Book Read Free

The Oxford Shakespeare: The Complete Works

Page 216

by William Shakespeare


  LE BEAU You must if you stay here, for here is the place appointed for the wrestling, and they are ready to perform it.

  CELIA Yonder sure they are coming. Let us now stay and see it.

  Flourish. Enter Duke Frederick, Lords, Orlando, Charles, and attendants

  DUKE FREDERICK Come on. Since the youth will not be entreated, his own peril on his forwardness.

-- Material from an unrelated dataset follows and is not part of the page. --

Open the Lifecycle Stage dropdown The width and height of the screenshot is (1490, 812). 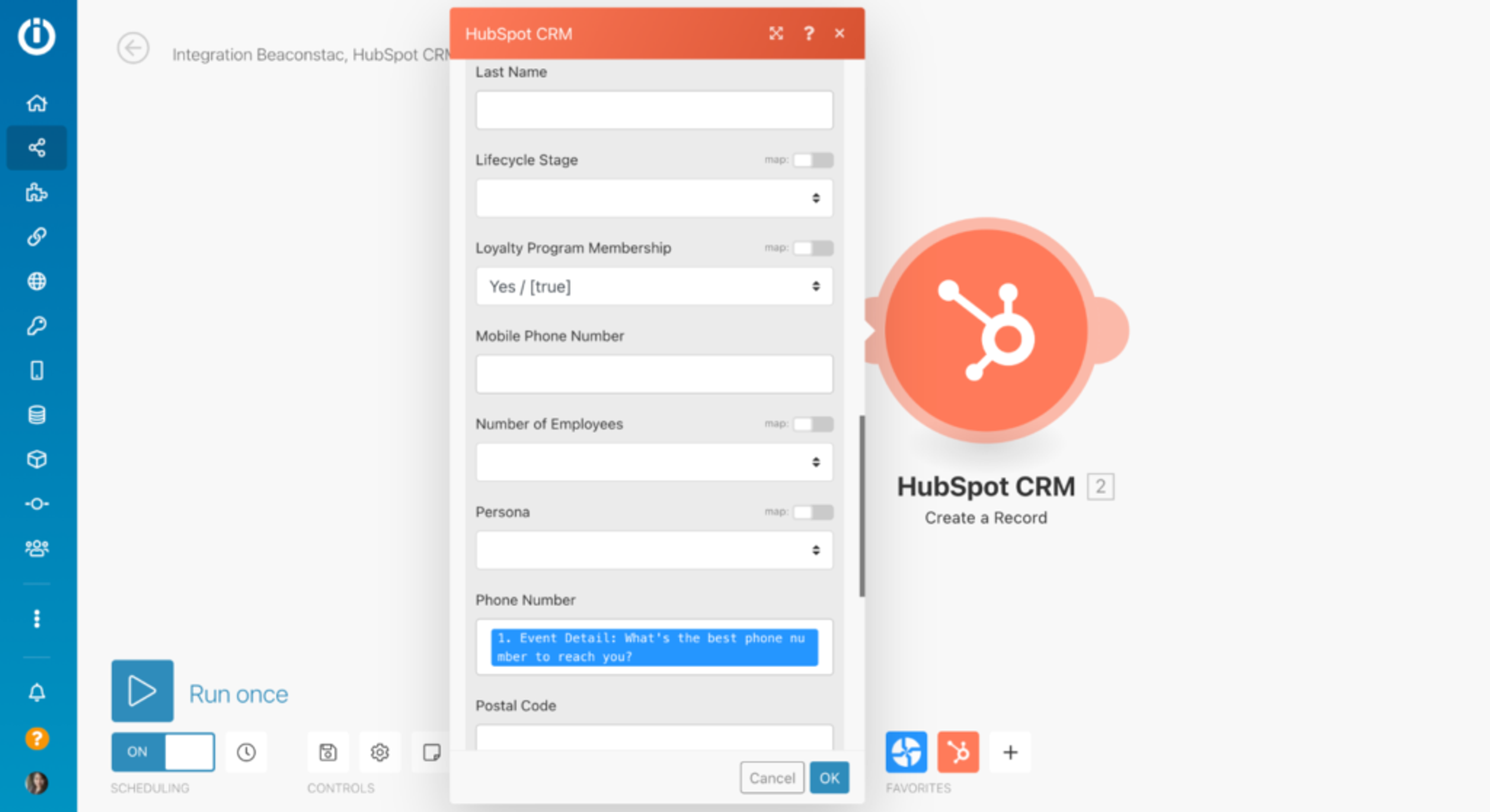coord(653,198)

  ROSALIND Is yonder the man?

  LE BEAU Even he, madam.

  CELIA Alas, he is too young. Yet he looks successfully.

  DUKE FREDERICK How now, daughter and cousin; are you crept hither to see the wrestling?

  ROSALIND Ay, my liege, so please you give us leave.

  DUKE FREDERICK You will take little delight in it, I can tell you, there is such odds in the man. In pity of the challenger’s youth I would fain dissuade him, but he will not be entreated. Speak to him, ladies; see if you can move him.

  CELIA Call him hither, good Monsieur Le Beau.

  DUKE FREDERICK Do SO. I’ll not be by.

  He stands aside

  LE BEAU (to Orlando) Monsieur the challenger, the Princess calls for you.

  ORLANDO I attend them with all respect and duty.

  ROSALIND Young man, have you challenged Charles the wrestler?

  ORLANDO No, fair Princess. He is the general challenger; I come but in as others do, to try with him the strength of my youth.

  CELIA Young gentleman, your spirits are too bold for your years. You have seen cruel proof of this man’s strength. If you saw yourself with your eyes, or knew yourself with your judgement, the fear of your adventure would counsel you to a more equal enterprise. We pray you for your own sake to embrace your own safety and give over this attempt.

  ROSALIND Do, young sir. Your reputation shall not therefore be misprized. We will make it our suit to the Duke that the wrestling might not go forward.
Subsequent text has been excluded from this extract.